Politics

Conferences and Confidence – or lack thereof?

It's conference season and literally tens of people have followed them. Luckily for you, Padraic Calpin did...

Conferences and Confidence – or lack thereof?

It’s conference season, that time of the year when the parties’ eyes are all (overtly, at least) focused on the upcoming general election, and reading some of the coverage of this weeks’ Labour and Lib Dem events you’d be forgiven for thinking it was due to take place in a couple of months rather than years. The Tories’ have even launched their first anti-Labour poster of the election campaign: a crude bit of photoshopping of which Lord Ashcroft said “If I had recently donated funds to the Tories I would be asking what on earth CCHQ thought it was doing with my money.” [Might we recommend you contact the Felix team for better graphics works?]

The open question, even after these two years of debate, is whether we’ll have to wait till 2015 or not. The coalition, however improbably, trundles on, and the picture from the Lib Dems in Brighton last week suggests they’re still committed to the Coalition, but pushing hard to retain their separate identity. Delegates voted to continue supporting Osborne’s austerity measures, but also called on the party to oppose the so called ‘Secret Courts’ legislation proposed by the coalition.

The other big question with the Lib Dems is whether these displays of independence are being noticed at all. Lib Dem support has not so much stagnated as nose-dived. But two years is a long time; it’ll be an uphill struggle, but the delegates in Brighton seemed united and with Ashdown brought in to head the campaign the party may well succeed in restoring itself.
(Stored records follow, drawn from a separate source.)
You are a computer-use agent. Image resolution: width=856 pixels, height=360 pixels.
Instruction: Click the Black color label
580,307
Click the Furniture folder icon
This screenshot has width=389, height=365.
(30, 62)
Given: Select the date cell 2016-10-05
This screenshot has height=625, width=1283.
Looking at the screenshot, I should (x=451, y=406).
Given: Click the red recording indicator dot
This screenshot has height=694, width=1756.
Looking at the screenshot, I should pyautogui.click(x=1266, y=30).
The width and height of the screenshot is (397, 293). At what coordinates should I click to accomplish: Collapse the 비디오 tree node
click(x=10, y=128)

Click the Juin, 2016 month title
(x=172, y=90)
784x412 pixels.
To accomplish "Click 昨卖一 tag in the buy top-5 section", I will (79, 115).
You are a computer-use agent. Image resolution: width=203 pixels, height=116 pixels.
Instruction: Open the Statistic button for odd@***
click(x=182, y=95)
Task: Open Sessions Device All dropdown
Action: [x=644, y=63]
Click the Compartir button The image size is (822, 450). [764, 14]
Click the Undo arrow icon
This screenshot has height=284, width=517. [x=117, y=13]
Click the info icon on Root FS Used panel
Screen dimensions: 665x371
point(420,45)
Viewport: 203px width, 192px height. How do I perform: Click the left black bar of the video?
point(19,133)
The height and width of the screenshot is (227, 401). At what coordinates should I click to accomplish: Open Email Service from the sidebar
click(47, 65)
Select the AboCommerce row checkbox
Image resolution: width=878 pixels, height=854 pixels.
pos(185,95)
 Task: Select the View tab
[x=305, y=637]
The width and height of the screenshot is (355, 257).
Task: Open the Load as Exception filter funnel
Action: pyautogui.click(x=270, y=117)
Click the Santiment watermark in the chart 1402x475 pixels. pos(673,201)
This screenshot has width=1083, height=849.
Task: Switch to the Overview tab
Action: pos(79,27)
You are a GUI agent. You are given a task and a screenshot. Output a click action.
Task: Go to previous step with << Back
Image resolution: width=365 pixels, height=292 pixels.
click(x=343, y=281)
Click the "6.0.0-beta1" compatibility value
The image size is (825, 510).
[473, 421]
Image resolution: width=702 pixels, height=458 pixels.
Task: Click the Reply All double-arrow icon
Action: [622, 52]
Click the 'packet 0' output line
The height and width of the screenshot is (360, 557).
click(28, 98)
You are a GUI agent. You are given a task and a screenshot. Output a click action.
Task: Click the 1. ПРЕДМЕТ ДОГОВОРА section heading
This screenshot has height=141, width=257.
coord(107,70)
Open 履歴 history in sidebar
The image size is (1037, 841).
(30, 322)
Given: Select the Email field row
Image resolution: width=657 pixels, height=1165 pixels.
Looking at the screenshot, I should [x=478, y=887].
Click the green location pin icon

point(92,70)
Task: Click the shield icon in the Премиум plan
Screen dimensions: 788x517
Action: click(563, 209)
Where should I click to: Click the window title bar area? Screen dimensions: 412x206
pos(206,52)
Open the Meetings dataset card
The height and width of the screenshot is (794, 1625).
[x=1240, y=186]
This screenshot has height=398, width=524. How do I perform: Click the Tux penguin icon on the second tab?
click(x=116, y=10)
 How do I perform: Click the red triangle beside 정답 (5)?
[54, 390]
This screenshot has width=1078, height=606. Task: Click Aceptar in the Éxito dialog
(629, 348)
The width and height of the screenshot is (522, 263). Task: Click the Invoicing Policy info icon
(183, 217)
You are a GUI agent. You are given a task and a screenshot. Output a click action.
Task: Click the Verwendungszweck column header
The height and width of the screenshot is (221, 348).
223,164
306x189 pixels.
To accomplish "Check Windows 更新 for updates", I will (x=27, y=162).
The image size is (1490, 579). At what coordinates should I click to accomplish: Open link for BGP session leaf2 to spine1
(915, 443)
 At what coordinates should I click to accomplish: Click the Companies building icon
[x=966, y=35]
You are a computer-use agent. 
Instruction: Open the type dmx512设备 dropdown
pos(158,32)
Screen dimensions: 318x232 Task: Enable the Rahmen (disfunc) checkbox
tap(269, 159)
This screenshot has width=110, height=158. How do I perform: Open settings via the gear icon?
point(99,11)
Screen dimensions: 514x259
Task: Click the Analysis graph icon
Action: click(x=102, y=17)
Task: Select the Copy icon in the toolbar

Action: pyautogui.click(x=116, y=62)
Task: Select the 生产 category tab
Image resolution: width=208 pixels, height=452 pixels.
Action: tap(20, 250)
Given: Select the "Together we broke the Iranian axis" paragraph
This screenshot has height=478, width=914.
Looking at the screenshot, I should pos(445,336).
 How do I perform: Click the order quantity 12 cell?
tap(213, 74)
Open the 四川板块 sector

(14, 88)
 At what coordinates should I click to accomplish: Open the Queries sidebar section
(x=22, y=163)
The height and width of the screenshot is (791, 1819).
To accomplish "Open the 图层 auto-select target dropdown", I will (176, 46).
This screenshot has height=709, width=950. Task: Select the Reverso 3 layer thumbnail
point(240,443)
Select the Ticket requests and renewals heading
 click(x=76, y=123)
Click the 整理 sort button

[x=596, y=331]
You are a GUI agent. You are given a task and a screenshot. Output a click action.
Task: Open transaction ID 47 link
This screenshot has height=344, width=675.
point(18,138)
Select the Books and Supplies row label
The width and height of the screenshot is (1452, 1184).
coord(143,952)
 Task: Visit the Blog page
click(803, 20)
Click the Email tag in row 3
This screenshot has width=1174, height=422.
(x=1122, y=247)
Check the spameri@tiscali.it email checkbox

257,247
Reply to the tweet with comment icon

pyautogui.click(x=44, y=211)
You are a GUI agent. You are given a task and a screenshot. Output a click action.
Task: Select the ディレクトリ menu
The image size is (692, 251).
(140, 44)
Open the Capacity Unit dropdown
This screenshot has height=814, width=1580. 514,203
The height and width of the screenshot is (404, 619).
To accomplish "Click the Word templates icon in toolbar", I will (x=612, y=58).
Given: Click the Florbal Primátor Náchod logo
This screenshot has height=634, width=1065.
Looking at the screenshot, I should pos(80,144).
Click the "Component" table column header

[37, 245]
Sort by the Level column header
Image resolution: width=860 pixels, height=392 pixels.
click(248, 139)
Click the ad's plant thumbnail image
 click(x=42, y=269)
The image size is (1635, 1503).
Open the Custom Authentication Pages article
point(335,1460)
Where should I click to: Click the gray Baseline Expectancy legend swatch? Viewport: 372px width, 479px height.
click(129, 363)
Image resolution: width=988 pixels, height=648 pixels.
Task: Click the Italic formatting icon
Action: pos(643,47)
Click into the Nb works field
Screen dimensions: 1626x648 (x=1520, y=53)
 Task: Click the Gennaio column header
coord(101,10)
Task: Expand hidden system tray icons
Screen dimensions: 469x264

The Labour conference in Manchester, meanwhile, seemed to be about getting Ed Miliband noticed, and this is Labour’s own uphill struggle. A triumphant address to party on Tuesday seemed to earn him some much needed credibility, most of which seemingly evaporated the next morning during an interview with Evan Davis on Today. For Labour, the next two years are less launching a manifesto as bolstering their leader.